I have come across two products that would make cardboard/recyclable construction creations (especially for younger kids) much easier without all that scotch tape, staples, and box cutters.
Strawbees securely connect to straws to allow them to move and build crazy contraptions. After watching the video, I was sold. The opportunities are endless: bridges, masks, even a lantern fish that actually works! They come in sets ranging from $20-$80 through their store with a $15 standard flat rate shipping. I bought the $40 box which includes 368 connector pieces. Could I have printed out my own on a 3D printer? Possibly. I'll have to see when the kit comes in. We have LOTS of straws at the library that I discovered after cleaning the craft closet. They could be left out on a makerspace cart for students to explore on their own time or built into an already designed program. This will be used in our Tinkering Tuesday STEM programs as well as our drop in building programs (which have integrated Lego club and STEM together by leaving out K-NEX, KEVA planks and other building materials in addition to Legos for wider appeal). A case for strawbees is it could easily eliminate the need for building with food (think the marshmallow challenge, spaghetti challenge or toothpick challenges whatever you call them) while still learning design principles.

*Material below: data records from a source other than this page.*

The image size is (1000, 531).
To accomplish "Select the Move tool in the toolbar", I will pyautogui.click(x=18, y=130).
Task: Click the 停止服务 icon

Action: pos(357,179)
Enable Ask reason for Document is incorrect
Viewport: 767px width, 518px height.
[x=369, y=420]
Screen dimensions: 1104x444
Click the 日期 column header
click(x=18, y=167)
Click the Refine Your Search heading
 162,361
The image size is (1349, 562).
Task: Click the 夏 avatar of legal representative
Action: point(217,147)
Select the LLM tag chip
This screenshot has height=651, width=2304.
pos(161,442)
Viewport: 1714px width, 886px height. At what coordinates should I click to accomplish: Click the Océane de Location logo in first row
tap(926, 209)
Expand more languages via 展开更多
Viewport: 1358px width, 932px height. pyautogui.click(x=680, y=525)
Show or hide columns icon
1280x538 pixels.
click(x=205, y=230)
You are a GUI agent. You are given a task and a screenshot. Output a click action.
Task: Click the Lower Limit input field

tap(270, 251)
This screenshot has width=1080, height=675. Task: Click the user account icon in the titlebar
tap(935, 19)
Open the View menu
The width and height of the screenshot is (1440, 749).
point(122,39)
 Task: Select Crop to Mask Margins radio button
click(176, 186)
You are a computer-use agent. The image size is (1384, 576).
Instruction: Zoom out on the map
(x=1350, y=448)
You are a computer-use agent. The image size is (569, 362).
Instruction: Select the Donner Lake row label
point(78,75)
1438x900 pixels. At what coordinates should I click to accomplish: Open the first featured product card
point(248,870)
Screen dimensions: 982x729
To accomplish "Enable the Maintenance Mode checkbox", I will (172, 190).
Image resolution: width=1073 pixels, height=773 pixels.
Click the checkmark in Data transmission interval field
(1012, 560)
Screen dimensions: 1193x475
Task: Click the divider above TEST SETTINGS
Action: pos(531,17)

The next one, shamefully, we have had in our craft closet for a while now and just rediscovered, Makedos. Makedo are "strawbees" for cardboard. Makedos also include tools like a safe cutter for cardboard (although a bit jagged finish). They got a makeover since we purchased them, with a new screw capability and a screwdriver tool. The older models are being sold in kits on amazon or you can purchase the new screw kits through their store which range from $12.50-$480 as they are marketed to classrooms. They are also testing a free 3D printing gallery to make hinges and other items. Most of the programs I did this summer involving cardboard could have incorporated these. I could have had real working hinges on the car doors to swing shut in my Superhero Cardboard Drive In or "Lair" building project.
As part of the Global Cardboard Challenge, participants came together using Makedos to make a maze. The challenge occurs every fall. It is set for October 10th this year, same as Star Wars Reads Day.
Imagine the possibilities together? Storm trooper cardboard costumes? Deathstar maze? Make your own Podracer? Then add electronics littleBits or arduino to make something light up or make noise? Say R2-D2 perhaps?
The one drawback to either of these items is what happens when the kids want to take their creations home? Based on the price, do we let them? If you had a ten kid program and gave them their own $12.50 Makedo kits it's only $125.00 for the entire program with the idea that kids could explore and create more at home. The alternative idea could be a $12.50 supply charge from the patron to fund the program. I'm going to say no for now but promise to display them somewhere prominently until I see sad faces that I cannot resist anyway.